◆ What to do ◆
Count how many lines in the entries below contain the string "Task". Reply with the number alone.

◆ Data extract ◆
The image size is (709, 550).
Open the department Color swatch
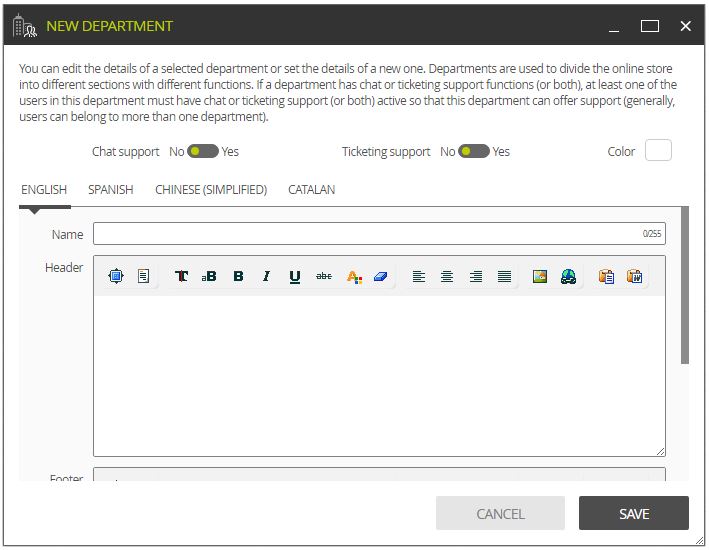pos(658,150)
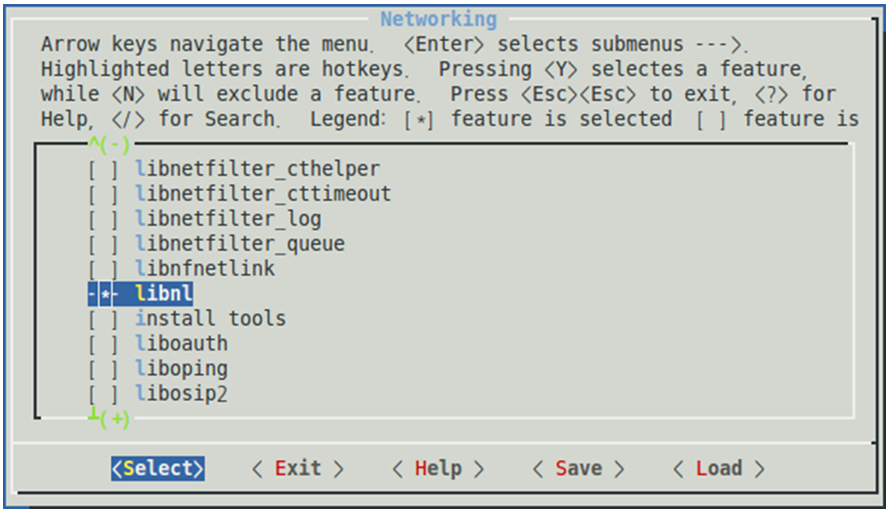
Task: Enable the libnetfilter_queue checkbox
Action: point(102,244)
---
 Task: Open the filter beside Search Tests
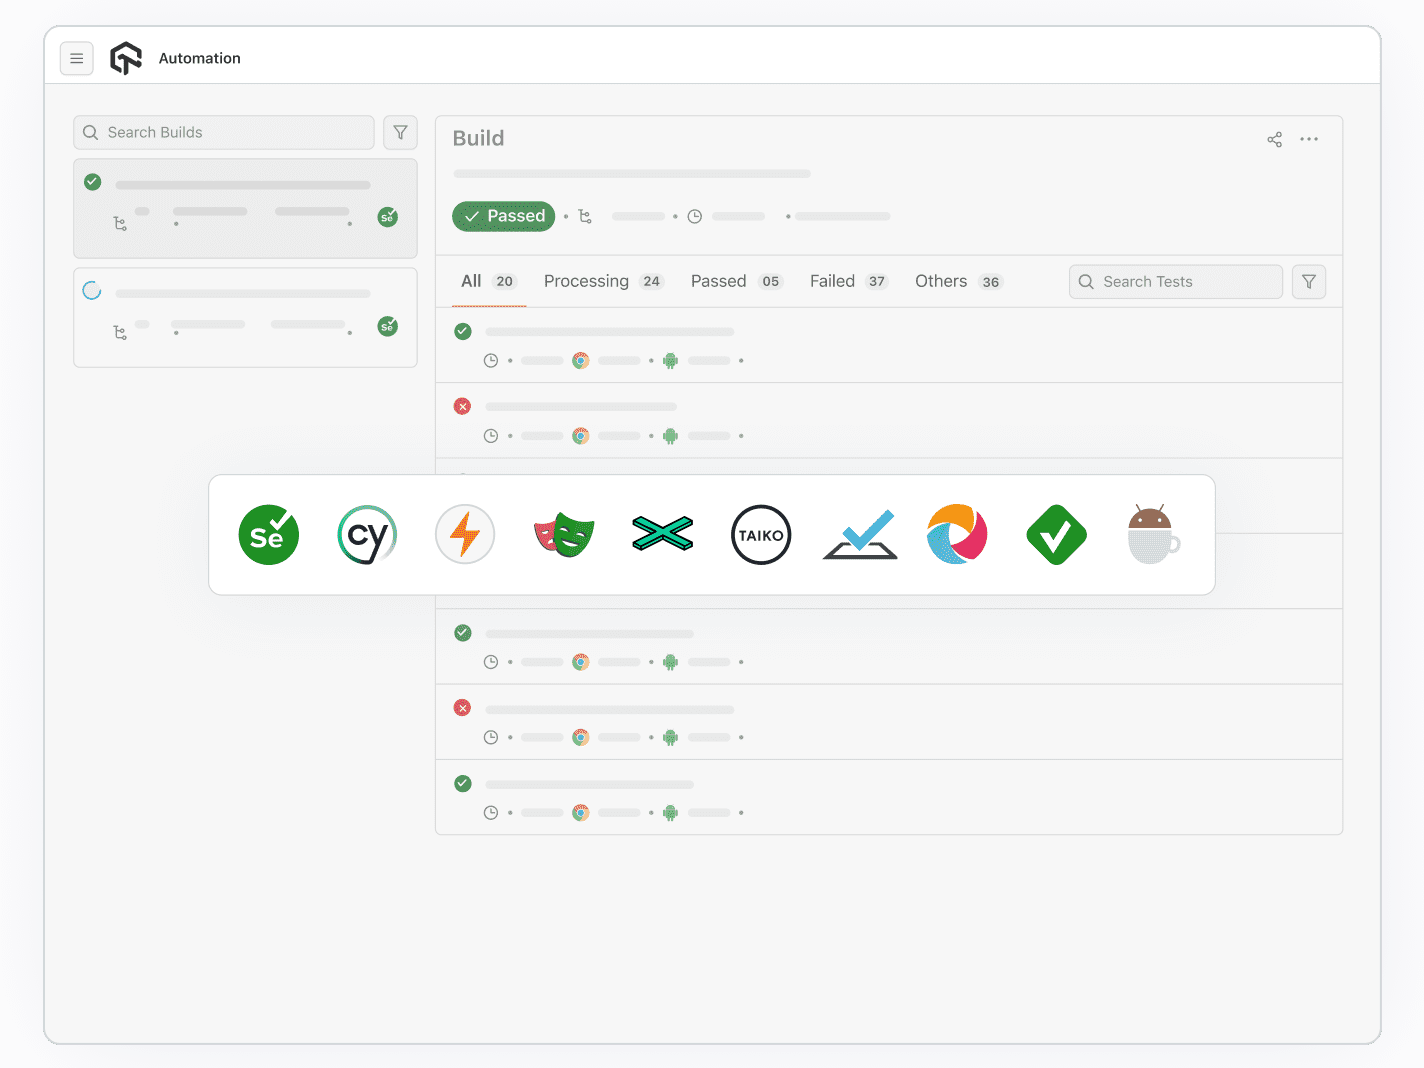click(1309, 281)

◆ Answer to this exercise ◆
2